*** Block opens ***

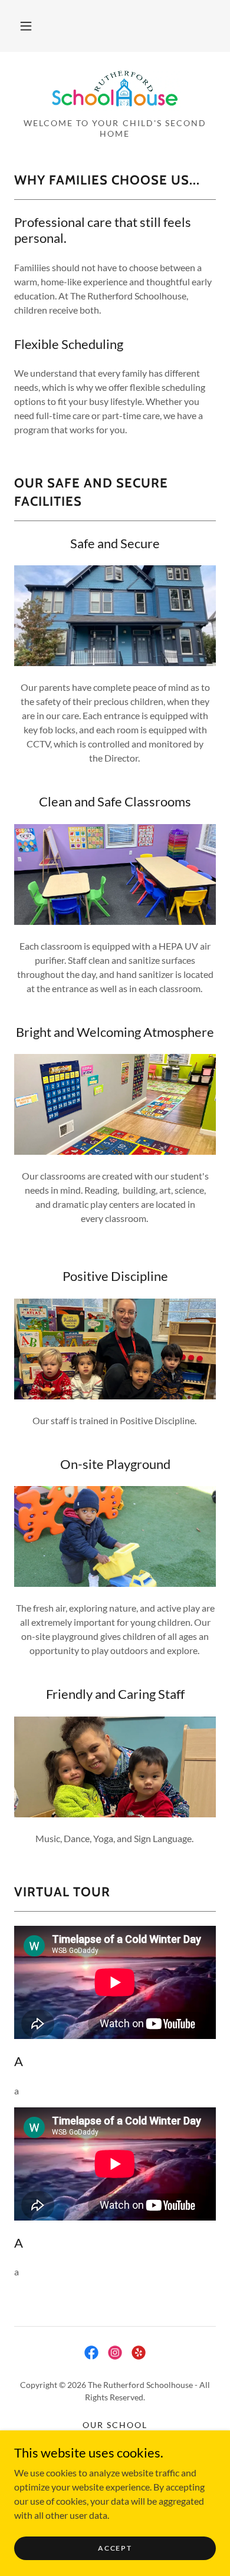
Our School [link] (115, 2425)
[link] (115, 89)
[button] (26, 26)
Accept (115, 2548)
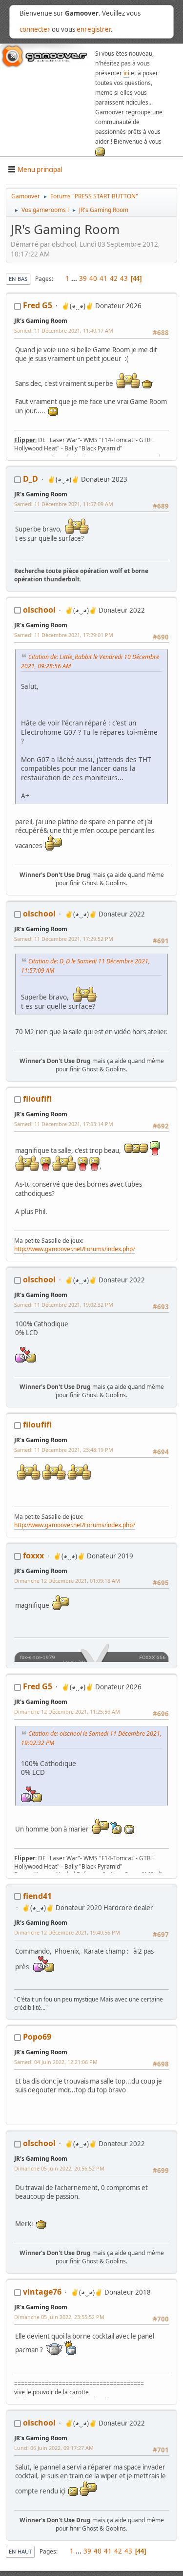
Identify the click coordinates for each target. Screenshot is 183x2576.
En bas (18, 278)
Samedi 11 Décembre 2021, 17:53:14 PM (63, 1124)
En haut (20, 2551)
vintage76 (42, 2291)
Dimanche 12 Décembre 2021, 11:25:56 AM (67, 1711)
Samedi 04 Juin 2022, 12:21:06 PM (56, 2061)
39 (83, 278)
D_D (30, 478)
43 (124, 278)
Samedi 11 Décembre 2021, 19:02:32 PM (63, 1304)
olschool (39, 609)
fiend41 (37, 1896)
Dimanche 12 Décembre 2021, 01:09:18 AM (67, 1580)
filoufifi (37, 1098)
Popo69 (37, 2036)
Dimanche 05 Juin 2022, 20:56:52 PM (59, 2168)
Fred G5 (37, 305)
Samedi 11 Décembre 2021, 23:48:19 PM (63, 1449)
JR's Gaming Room (40, 321)
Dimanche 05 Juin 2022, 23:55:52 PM (59, 2317)
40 (93, 278)
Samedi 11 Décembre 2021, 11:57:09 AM (63, 504)
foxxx (33, 1555)
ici (126, 73)
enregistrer (94, 29)
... (75, 278)
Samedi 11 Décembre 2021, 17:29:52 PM (63, 938)
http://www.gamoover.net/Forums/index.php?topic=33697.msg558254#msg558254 (74, 1253)
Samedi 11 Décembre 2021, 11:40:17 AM (63, 330)
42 (114, 278)
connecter (35, 29)
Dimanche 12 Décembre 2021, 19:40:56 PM (67, 1932)
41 (103, 278)
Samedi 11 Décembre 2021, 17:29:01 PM (63, 635)
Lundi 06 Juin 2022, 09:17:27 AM (54, 2447)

*** Block closes ***

Aim of the task: Except for the pictures, please retype the listing above exactly.

Written response:
Our School [link] (115, 2425)
[link] (115, 89)
[button] (26, 26)
Accept (115, 2548)
Identify the click coordinates for each target. Screenshot is 183x2576.
En bas (18, 278)
Samedi 11 Décembre 2021, 17:53:14 PM (63, 1124)
En haut (20, 2551)
vintage76 (42, 2291)
Dimanche 12 Décembre 2021, 11:25:56 AM (67, 1711)
Samedi 04 Juin 2022, 12:21:06 PM (56, 2061)
39 (83, 278)
D_D (30, 478)
43 (124, 278)
Samedi 11 Décembre 2021, 19:02:32 PM (63, 1304)
olschool (39, 609)
fiend41 (37, 1896)
Dimanche 12 Décembre 2021, 01:09:18 AM (67, 1580)
filoufifi (37, 1098)
Popo69 (37, 2036)
Dimanche 05 Juin 2022, 20:56:52 PM (59, 2168)
Fred G5 (37, 305)
Samedi 11 Décembre 2021, 23:48:19 PM (63, 1449)
JR's Gaming Room (40, 321)
Dimanche 05 Juin 2022, 23:55:52 PM (59, 2317)
40 (93, 278)
Samedi 11 Décembre 2021, 11:57:09 AM (63, 504)
foxxx (33, 1555)
ici (126, 73)
enregistrer (94, 29)
... (75, 278)
Samedi 11 Décembre 2021, 17:29:52 PM (63, 938)
http://www.gamoover.net/Forums/index.php?topic=33697.msg558254#msg558254 (74, 1253)
Samedi 11 Décembre 2021, 11:40:17 AM (63, 330)
42 (114, 278)
connecter (35, 29)
Dimanche 12 Décembre 2021, 19:40:56 PM (67, 1932)
41 (103, 278)
Samedi 11 Décembre 2021, 17:29:01 PM (63, 635)
Lundi 06 Juin 2022, 09:17:27 AM (54, 2447)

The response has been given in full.